Because shale oil is harder to get at and generally requires higher oil prices to be produced profitably, shale producers have been hit hardest on concerns of future overcapacity in oil. EOG Resources (EOG), for example, is down 9.2% since October and Pioneer Resources is down 10.2% since the same month.

Paul Sankey of Deutsche Bank, in his upgrade of Marathon Petroleum (MPC), said he believed that WTI could get as low as $75 per barrel before some of the more marginal drilling stops. Shale economics vary quite a bit. Some of the core shale drillers can continue to produce profitably at these levels while many peripheral wells may not be worth drilling.

Sanchez Energy (SN) is one of those producers which should be able to weather through lower oil. Sanchez operates mostly in the Eagle Ford shale of South Texas. Among oil shale plays, the economics of the Eagle Ford are second only to that of the Bakken. Much of Sanchez's operations are in Palmetto County, which is the core area and which yields the highest returns. However, Sanchez is enthusiastically developing and acquiring in the western portion of the Eagle Ford, where it still expects very profitable production, even at a lower price.

$80 oil scenario

 At $80 oil, Sanchez's better core wells will fetch an 86% internal rate of return, with the lesser wells still getting 19%. Its next closest acreage will get a 38% return on 550 thousand barrels of oil equivalent (MBOE) wells and 21% on those set to produce 450 MBOE.

____________________

Required task: In the text on shale oil producers above, what internal rate of return does it say Sanchez's better core wells will fetch at $80 oil?

____________________

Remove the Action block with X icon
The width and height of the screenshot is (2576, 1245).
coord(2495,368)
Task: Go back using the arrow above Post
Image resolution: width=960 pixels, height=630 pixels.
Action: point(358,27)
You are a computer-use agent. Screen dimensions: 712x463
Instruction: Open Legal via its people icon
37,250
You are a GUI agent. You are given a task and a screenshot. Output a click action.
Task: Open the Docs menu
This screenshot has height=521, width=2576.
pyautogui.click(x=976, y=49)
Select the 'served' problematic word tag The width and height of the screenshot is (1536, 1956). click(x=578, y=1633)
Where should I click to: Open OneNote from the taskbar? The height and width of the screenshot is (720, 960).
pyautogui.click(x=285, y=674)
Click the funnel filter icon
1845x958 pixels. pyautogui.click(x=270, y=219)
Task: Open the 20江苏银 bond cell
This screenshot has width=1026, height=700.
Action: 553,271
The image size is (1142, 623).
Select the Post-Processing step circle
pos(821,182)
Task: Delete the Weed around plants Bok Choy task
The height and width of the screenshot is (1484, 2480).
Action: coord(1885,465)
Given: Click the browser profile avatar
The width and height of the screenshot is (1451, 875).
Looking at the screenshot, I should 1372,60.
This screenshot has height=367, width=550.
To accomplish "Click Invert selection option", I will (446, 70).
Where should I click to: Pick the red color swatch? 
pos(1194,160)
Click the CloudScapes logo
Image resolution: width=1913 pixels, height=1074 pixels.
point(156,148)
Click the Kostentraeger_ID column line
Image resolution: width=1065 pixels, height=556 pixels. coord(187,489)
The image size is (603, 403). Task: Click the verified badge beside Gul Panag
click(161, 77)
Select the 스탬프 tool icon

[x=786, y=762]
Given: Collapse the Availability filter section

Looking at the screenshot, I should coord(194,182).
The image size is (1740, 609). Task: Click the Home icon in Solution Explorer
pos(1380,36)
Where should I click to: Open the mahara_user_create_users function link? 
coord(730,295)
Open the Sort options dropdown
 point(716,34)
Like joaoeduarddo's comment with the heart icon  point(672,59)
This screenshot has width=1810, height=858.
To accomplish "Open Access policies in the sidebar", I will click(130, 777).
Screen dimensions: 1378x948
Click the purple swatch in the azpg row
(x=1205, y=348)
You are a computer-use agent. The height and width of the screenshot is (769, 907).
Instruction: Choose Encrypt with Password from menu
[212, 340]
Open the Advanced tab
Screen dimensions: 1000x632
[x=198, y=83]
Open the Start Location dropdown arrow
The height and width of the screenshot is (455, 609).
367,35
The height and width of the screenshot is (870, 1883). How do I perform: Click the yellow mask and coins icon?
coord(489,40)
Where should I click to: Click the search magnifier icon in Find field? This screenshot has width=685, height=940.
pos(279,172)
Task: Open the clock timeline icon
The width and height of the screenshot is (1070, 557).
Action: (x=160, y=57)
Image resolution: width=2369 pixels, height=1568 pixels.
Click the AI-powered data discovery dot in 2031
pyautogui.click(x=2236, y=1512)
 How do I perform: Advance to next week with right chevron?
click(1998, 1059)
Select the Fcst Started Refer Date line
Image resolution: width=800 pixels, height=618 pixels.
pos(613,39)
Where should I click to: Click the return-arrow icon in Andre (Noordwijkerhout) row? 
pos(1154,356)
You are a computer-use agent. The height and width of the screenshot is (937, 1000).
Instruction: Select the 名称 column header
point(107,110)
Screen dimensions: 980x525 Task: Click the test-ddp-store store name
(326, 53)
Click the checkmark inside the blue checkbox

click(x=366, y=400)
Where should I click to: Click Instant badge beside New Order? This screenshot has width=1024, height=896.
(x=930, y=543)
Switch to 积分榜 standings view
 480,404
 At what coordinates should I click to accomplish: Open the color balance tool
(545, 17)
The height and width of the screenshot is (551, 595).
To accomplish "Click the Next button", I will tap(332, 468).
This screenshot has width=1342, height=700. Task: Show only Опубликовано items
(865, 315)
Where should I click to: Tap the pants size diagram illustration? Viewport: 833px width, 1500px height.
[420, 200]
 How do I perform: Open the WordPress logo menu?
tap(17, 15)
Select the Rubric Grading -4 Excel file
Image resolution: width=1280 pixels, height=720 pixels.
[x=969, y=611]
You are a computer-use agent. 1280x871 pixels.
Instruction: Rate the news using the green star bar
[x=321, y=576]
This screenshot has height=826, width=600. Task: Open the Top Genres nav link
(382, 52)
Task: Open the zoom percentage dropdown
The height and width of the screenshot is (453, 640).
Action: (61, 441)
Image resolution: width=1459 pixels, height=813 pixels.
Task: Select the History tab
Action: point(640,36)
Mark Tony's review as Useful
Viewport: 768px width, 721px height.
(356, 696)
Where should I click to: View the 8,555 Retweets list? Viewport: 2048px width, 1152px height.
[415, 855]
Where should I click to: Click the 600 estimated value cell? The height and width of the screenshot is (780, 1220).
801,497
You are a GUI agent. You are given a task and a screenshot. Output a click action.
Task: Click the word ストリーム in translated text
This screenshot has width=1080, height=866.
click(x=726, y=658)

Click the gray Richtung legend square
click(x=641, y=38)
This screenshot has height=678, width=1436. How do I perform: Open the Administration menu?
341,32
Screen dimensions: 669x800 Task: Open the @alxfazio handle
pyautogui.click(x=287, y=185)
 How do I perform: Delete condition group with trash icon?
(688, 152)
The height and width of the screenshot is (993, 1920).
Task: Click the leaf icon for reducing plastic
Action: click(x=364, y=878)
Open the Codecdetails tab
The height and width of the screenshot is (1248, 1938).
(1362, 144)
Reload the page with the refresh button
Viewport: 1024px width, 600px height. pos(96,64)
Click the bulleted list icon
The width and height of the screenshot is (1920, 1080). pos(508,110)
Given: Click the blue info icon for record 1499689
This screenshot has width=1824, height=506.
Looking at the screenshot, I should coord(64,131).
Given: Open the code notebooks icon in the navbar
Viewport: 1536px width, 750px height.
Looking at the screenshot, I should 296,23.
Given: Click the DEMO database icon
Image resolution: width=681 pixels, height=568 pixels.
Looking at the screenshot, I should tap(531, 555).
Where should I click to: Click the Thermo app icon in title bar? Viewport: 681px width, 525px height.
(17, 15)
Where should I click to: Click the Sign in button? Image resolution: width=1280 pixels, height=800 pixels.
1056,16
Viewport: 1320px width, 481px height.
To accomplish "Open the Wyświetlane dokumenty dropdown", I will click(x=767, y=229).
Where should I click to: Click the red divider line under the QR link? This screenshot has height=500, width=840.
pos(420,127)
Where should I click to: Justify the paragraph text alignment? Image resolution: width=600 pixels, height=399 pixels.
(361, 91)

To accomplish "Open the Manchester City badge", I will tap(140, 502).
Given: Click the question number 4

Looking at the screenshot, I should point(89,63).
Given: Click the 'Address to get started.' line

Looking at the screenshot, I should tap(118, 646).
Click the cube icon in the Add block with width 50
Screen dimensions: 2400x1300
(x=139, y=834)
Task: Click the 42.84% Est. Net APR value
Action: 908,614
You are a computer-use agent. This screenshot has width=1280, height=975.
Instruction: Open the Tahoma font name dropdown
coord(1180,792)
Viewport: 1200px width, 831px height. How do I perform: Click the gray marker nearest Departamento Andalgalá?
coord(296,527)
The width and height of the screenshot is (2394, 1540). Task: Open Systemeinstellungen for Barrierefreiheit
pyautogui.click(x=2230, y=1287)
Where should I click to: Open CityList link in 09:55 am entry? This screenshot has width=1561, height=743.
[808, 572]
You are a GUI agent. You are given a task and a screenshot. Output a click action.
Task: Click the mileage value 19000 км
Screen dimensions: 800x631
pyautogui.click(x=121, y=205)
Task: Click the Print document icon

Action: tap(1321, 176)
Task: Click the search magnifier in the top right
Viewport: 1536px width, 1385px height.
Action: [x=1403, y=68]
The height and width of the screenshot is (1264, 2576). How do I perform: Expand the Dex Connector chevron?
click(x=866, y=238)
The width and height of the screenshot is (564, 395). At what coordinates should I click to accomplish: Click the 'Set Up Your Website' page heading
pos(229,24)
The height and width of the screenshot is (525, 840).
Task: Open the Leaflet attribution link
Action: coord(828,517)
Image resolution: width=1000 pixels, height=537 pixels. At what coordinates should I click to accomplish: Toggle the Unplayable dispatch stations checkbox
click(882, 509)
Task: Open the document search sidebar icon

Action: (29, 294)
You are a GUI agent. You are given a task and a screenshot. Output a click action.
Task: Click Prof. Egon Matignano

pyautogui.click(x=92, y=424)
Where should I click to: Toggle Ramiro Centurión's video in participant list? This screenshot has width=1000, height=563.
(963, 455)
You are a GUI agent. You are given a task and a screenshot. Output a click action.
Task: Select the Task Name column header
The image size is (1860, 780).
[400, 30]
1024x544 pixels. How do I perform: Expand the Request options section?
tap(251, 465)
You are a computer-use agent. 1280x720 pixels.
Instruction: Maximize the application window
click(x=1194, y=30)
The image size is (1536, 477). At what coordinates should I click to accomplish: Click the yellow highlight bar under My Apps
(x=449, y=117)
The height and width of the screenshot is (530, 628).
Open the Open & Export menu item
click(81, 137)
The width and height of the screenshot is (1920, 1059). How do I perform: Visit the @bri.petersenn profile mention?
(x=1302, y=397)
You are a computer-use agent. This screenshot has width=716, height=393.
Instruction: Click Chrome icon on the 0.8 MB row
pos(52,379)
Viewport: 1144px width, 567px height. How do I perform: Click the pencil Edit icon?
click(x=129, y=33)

____________________

The solution: An 86% internal rate of return.